- [Tarefas a realizar]
a. Devolva a passagem do texto sobre bem-estar e desigualdade social começando em "Tudo embalado com" e indo até "dedica o suficiente.", sem alterar nenhuma palavra.
b. Escreva a continuação do texto sobre bem-estar e desigualdade social, partindo da última frase apresentada.

- [Texto fornecido]
◇ ◇ ◇ ◇

Tudo embalado com o selo da meritocracia, como se fosse acessível pra todo mundo.

E ainda aponta o dedo: se você não está bem, a culpa é sua.
Sua mente está fraca.
Você não se dedica o suficiente.
Você não quer mudar.

Só que o sistema foi desenhado para você falhar.
Porque se todo mundo vencer, quem é que a elite vai olhar de cima?

Enquanto o rico faz jejum intermitente com acompanhamento, o pobre pula o café da manhã porque não tem o que comer.
Enquanto o rico desintoxica o corpo em spa, o pobre intoxica a alma de tanto sufocar dor e boleto.
Enquanto o rico toma ozempic e viaja pra operar com o cirurgião das celebridades, o pobre espera meses pra ser atendido no posto, e ainda sai de lá com um “toma dipirona e repousa”.

Esse novo estilo de vida saudável, vendido como evolução, não passa de uma nova roupagem do mesmo apartheid social de sempre.
Agora não é só o carro, a bolsa ou o bairro que te separam.
É o índice de cortisol.
É o IMC.
É o tempo que você tem pra si.

◇ ◇ ◇ ◇

- [Trecho de origem]

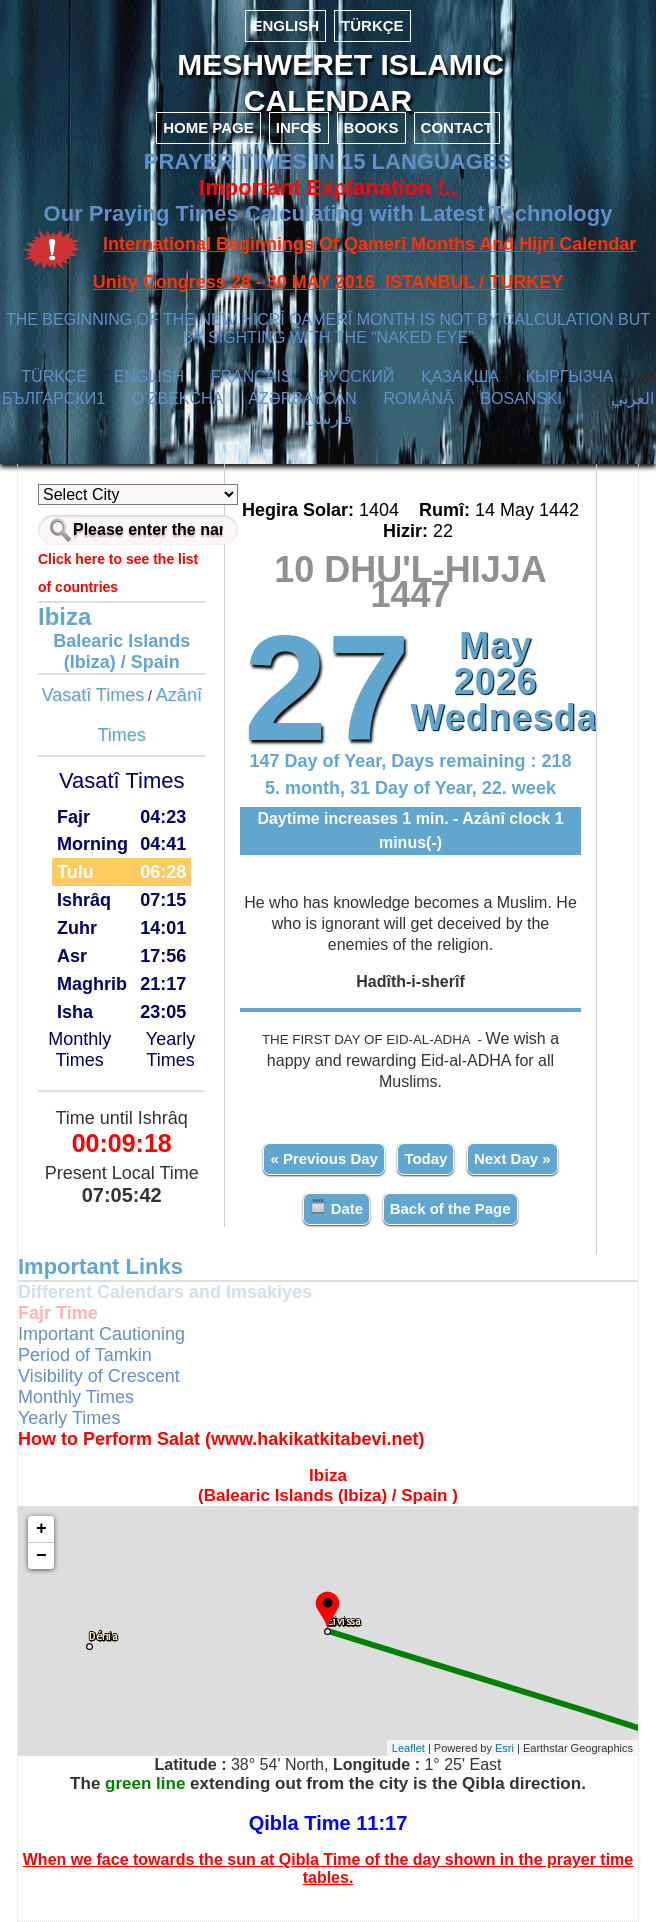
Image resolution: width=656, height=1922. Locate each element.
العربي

◇ ◇ ◇ ◇

- [Respostas]
a.
Tudo embalado com o selo da meritocracia, como se fosse acessível pra todo mundo.

E ainda aponta o dedo: se você não está bem, a culpa é sua.
Sua mente está fraca.
Você não se dedica o suficiente.

b.
O pobre tem crise de ansiedade. O rico, terapeuta exclusivo.
O pobre come comida de lata. O rico, salada orgânica colhida sob encomenda.
O pobre precisa se anestesiar pra dormir. O rico faz aromaterapia e respira fundo.

E no meio disso tudo, a maior crueldade é que te convenceram que você falha por não viver com classe.
Não basta explorar a tua força de trabalho.
Agora, querem te humilhar por não conseguir sofrer com estilo.

A nova ostentação não tem brilho. Tem silêncio. Tem corpo magro, mente calma e dieta restrita. Mas o que ela carrega é o velho de sempre:
A vontade de manter os degraus.
De manter distância.
De continuar culpando o oprimido pelo peso que não é dele carregar.

E você? Vai continuar tentando “performar autocuidado” enquanto o sistema te mata aos poucos?

Trago Fatos , Marília Ms.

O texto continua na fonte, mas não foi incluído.